Barnett-Itzhaki Zohar, Nir Vered, Kellner Almog, Biton Ofir, Toledano Shir, Klein Adi
Ruppin Research Group in Environmental and Social Sustainability, Ruppin Academic Center, Emek Hefer, Israel.
Faculty of Engineering, Ruppin Academic Center, Emek Hefer, Israel.
Pediatr Pulmonol. 2025 May;60(5):e71106. doi: 10.1002/ppul.71106.
Exposure to air pollution and meteorological conditions, such as humidity, has been linked to adverse respiratory health outcomes in children. This study aims to develop predictive models for pediatric hospitalizations based on both environmental exposures and clinical features.
We conducted a retrospective analysis of 2500 children (aged 1-18) who presented with respiratory symptoms at the emergency department, during 2016-2017. Air pollution data, including NOx and NO concentrations, and relative humidity (RH) were collected from nine monitoring stations and were cross-referenced with the children's residential locations to assess their specific exposure level. Statistical tests, including Chi-square and Wilcoxon tests, were used to analyze the data. Machine learning models, specifically Random Forest (RF) and eXtreme Gradient Boosting (XGBoost), were developed to predict the children's hospitalizations.

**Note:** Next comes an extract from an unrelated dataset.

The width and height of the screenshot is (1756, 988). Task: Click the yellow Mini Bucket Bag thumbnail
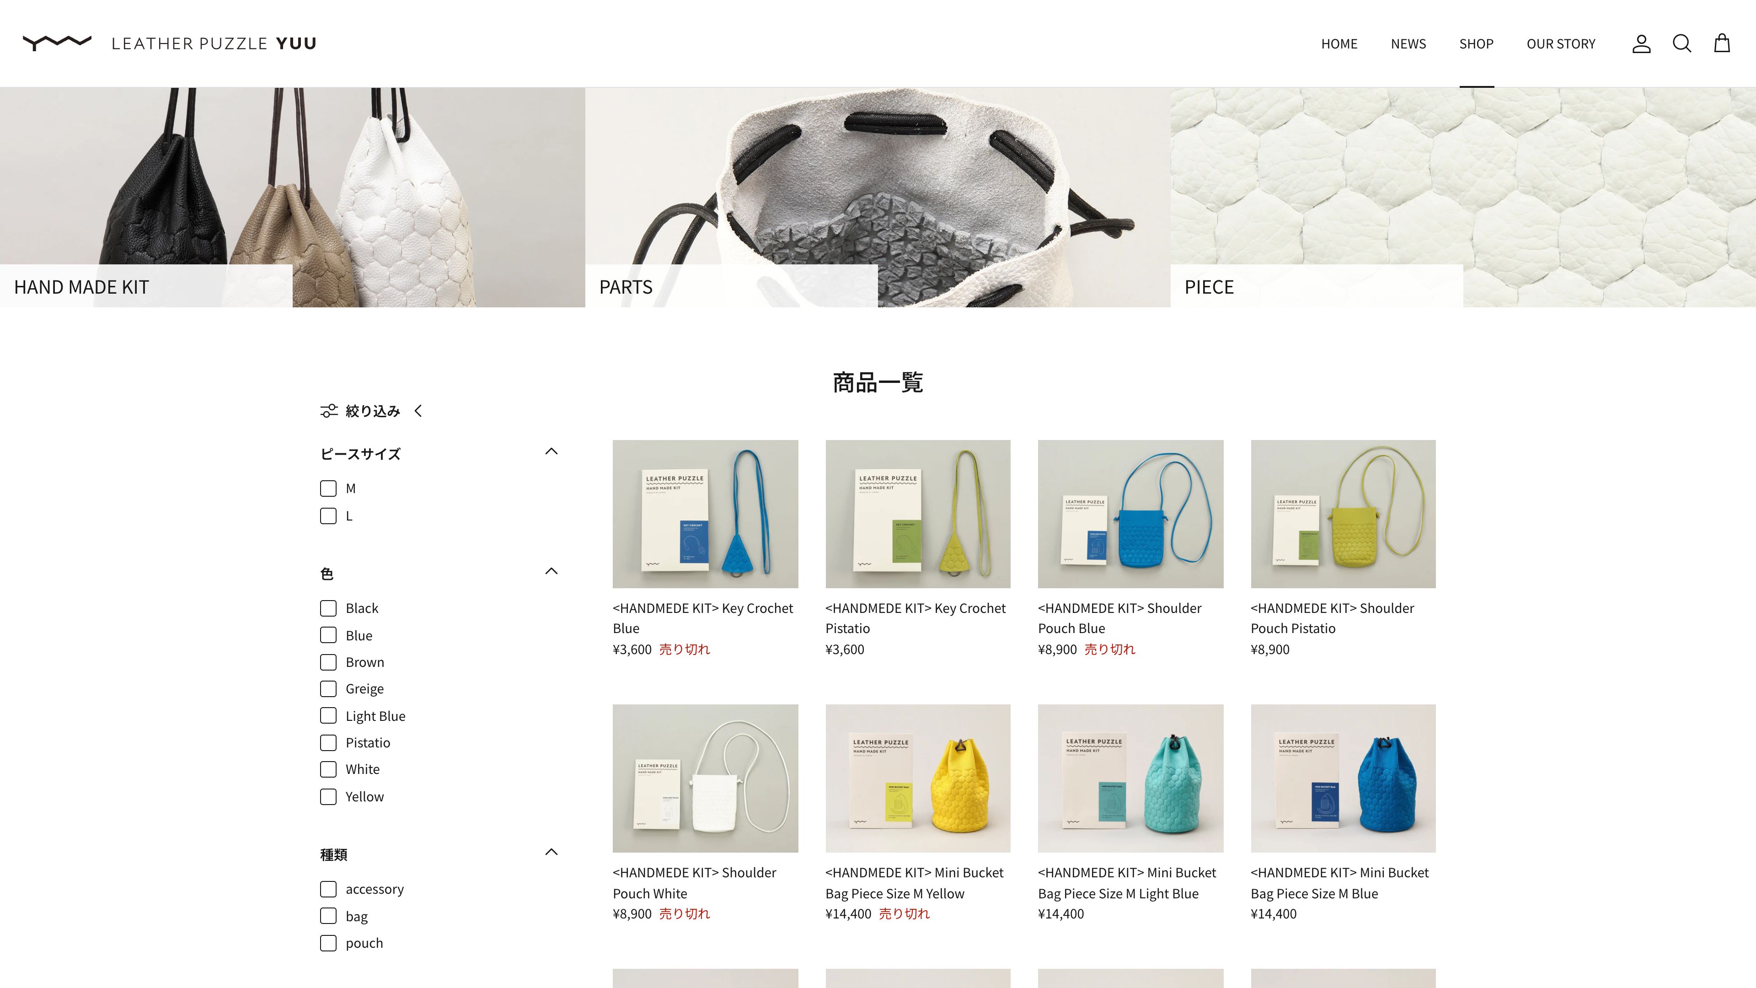pos(918,778)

Boys were more likely to be hospitalized than girls (60.6% vs. 39.4%, p = 4.31e-06). Hospital visits peaked during winter (p = 3.56e-37). Increased emergency room visits were statistically significantly associated with highly polluted days (p = 0.038). Hospitalized children were exposed to lower RH (median 64.9%) compared to nonhospitalized children (median 69.4%, p = 0.005). The RF and XGBoost models were reliable, with accuracy rates of 0.7-0.98, Precision scores of 0.88-0.99, and AUC scores of 81%-99%. Key features included temperature, NOx levels, RH, and exposure to SO.

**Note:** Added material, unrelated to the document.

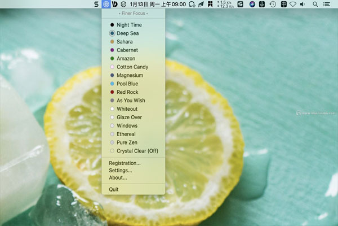This screenshot has height=226, width=338.
Task: Click the paper plane menu bar icon
Action: pyautogui.click(x=200, y=5)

This study investigates the effects of air pollution and humidity on pediatric respiratory health. The models developed offer valuable tools for predicting hospitalizations and are intended to support public health planning and resource allocation.

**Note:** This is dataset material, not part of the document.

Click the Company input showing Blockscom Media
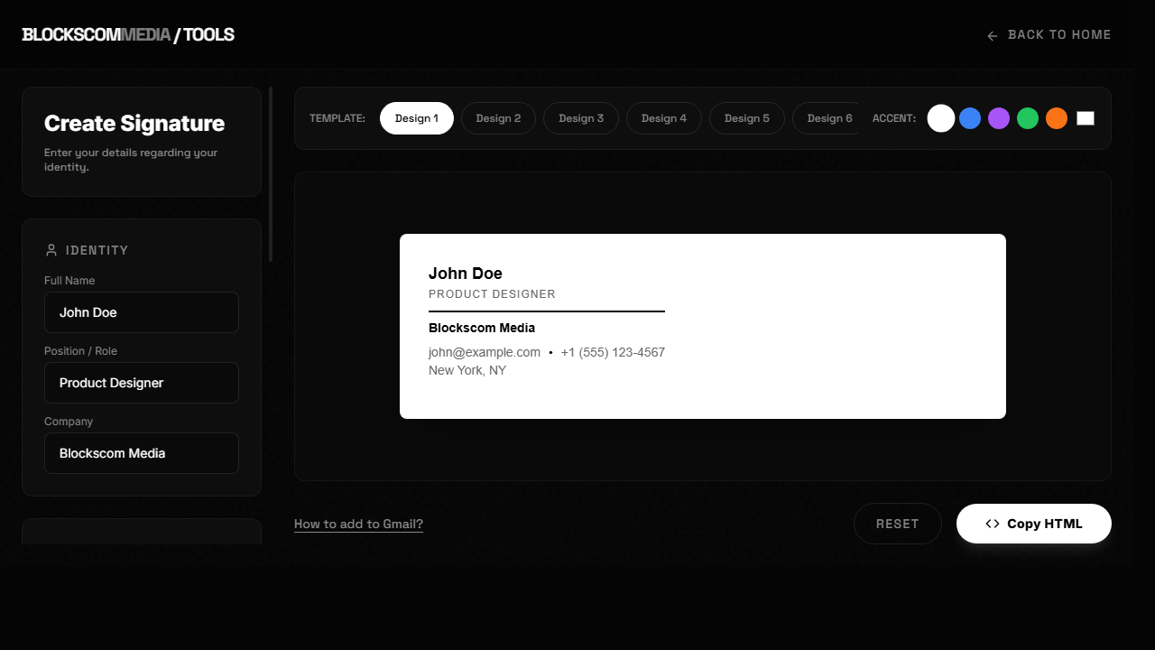This screenshot has height=650, width=1155. tap(142, 452)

接触空气污染以及气象条件(如湿度)与儿童不良呼吸健康结局有关。本研究旨在基于环境暴露和临床特征开发儿科住院预测模型。
我们对2016 - 2017年期间在急诊科出现呼吸道症状的2500名儿童(年龄1 - 18岁)进行了回顾性分析。从9个监测站收集空气污染数据,包括氮氧化物和一氧化氮浓度以及相对湿度(RH),并与儿童居住地点进行交叉参考,以评估他们的特定暴露水平。使用包括卡方检验和威尔科克森检验在内的统计检验来分析数据。开发了机器学习模型,特别是随机森林(RF)和极端梯度提升(XGBoost),以预测儿童住院情况。
男孩比女孩更易住院(60.6%对39.4%,p = 4.31e - 06)。冬季就诊人数达到峰值(p = 3.56e - 37)。急诊就诊增加与高污染天数在统计学上显著相关(p = 0.038)。与未住院儿童相比,住院儿童暴露于较低的相对湿度(中位数64.9%)(未住院儿童中位数69.4%,p = 0.005)。RF和XGBoost模型可靠,准确率为0.7 - 0.98,精确率得分0.88 - 0.99,AUC得分81% - 99%。关键特征包括温度、氮氧化物水平、相对湿度以及二氧化硫暴露。
本研究调查了空气污染和湿度对儿科呼吸健康的影响。所开发的模型为预测住院情况提供了有价值的工具,旨在支持公共卫生规划和资源分配。